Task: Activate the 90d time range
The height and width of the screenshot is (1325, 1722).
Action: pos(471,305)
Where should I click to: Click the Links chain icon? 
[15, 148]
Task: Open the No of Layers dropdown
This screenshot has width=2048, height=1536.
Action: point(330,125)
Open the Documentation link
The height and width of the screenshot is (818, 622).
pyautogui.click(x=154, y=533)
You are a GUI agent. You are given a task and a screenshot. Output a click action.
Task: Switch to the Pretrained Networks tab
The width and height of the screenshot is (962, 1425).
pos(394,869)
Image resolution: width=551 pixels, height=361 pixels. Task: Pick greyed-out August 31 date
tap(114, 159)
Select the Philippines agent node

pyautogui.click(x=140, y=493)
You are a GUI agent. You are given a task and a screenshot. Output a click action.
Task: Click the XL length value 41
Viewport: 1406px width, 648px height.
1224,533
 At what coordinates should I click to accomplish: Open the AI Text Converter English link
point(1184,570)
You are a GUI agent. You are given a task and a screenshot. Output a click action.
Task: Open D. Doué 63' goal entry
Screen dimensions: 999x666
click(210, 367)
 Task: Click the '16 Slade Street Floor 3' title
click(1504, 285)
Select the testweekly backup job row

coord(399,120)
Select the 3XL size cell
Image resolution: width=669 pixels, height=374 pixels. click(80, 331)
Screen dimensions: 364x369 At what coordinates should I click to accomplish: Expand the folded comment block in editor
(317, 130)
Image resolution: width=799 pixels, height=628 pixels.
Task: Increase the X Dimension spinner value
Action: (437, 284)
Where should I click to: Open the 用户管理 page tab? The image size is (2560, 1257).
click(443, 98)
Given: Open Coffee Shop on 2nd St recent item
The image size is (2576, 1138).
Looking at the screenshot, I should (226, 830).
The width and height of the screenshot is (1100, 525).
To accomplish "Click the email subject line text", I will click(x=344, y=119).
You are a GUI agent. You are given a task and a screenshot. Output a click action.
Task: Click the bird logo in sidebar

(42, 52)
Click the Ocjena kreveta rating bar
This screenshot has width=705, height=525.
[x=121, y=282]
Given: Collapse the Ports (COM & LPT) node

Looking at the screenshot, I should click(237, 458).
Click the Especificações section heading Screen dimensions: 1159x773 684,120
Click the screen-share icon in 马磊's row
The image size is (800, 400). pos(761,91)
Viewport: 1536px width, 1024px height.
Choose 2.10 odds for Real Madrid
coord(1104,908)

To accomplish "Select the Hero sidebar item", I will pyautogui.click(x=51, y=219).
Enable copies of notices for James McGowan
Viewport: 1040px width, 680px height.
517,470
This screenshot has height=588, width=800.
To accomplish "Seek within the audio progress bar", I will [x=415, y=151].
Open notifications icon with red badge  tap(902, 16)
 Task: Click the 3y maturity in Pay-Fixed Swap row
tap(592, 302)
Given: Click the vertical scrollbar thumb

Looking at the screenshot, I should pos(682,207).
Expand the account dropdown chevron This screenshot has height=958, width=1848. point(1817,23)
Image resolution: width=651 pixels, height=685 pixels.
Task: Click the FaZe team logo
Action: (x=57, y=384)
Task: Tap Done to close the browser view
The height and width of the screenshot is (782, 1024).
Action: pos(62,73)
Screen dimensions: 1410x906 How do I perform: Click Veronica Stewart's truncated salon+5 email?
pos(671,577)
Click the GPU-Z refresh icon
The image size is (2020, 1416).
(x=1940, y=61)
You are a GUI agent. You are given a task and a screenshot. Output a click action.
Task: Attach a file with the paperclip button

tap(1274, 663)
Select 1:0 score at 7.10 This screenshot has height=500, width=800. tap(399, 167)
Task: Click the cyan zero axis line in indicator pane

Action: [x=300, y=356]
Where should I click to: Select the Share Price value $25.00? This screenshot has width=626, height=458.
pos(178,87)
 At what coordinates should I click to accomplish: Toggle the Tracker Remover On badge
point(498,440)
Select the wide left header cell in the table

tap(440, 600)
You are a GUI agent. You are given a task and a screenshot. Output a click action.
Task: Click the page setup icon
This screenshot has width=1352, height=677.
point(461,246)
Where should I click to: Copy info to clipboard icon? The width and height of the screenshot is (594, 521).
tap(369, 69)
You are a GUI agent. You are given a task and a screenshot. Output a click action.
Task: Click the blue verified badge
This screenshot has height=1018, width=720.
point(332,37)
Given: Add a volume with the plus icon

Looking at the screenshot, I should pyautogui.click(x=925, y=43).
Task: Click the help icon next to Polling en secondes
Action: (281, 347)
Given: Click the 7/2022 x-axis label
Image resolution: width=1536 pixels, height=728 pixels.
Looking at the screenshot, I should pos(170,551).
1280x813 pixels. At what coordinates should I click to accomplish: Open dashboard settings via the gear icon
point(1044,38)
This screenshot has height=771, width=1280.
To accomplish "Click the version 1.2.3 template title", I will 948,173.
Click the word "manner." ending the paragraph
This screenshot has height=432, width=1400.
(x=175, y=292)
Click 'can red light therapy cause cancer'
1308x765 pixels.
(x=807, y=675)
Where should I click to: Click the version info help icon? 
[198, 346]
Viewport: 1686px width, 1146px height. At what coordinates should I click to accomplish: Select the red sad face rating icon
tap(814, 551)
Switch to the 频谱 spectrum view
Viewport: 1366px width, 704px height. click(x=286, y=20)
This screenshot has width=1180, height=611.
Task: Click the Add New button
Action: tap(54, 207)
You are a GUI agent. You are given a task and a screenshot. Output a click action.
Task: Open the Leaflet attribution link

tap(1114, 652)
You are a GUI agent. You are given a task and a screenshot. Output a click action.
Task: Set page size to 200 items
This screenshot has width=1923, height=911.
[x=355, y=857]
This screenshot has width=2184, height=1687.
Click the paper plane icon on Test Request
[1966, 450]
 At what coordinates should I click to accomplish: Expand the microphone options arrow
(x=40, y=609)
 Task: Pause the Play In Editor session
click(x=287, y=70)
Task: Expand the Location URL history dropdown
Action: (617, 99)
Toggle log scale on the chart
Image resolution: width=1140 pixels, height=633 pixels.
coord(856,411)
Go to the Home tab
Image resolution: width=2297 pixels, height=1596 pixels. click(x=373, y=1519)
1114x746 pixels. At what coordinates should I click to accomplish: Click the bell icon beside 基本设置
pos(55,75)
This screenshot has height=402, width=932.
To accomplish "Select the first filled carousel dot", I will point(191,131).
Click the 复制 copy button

# # # # # # #

### CHALLENGE
Copy the entries above word for word, from the line containing "1280x813 pixels. At" through the line containing "Action: tap(54, 207)", including both of those lines.

### COMPLETE ANSWER
1280x813 pixels. At what coordinates should I click to accomplish: Open dashboard settings via the gear icon
point(1044,38)
This screenshot has height=771, width=1280.
To accomplish "Click the version 1.2.3 template title", I will 948,173.
Click the word "manner." ending the paragraph
This screenshot has height=432, width=1400.
(x=175, y=292)
Click 'can red light therapy cause cancer'
1308x765 pixels.
(x=807, y=675)
Where should I click to: Click the version info help icon? 
[198, 346]
Viewport: 1686px width, 1146px height. At what coordinates should I click to accomplish: Select the red sad face rating icon
tap(814, 551)
Switch to the 频谱 spectrum view
Viewport: 1366px width, 704px height. click(x=286, y=20)
This screenshot has width=1180, height=611.
Task: Click the Add New button
Action: tap(54, 207)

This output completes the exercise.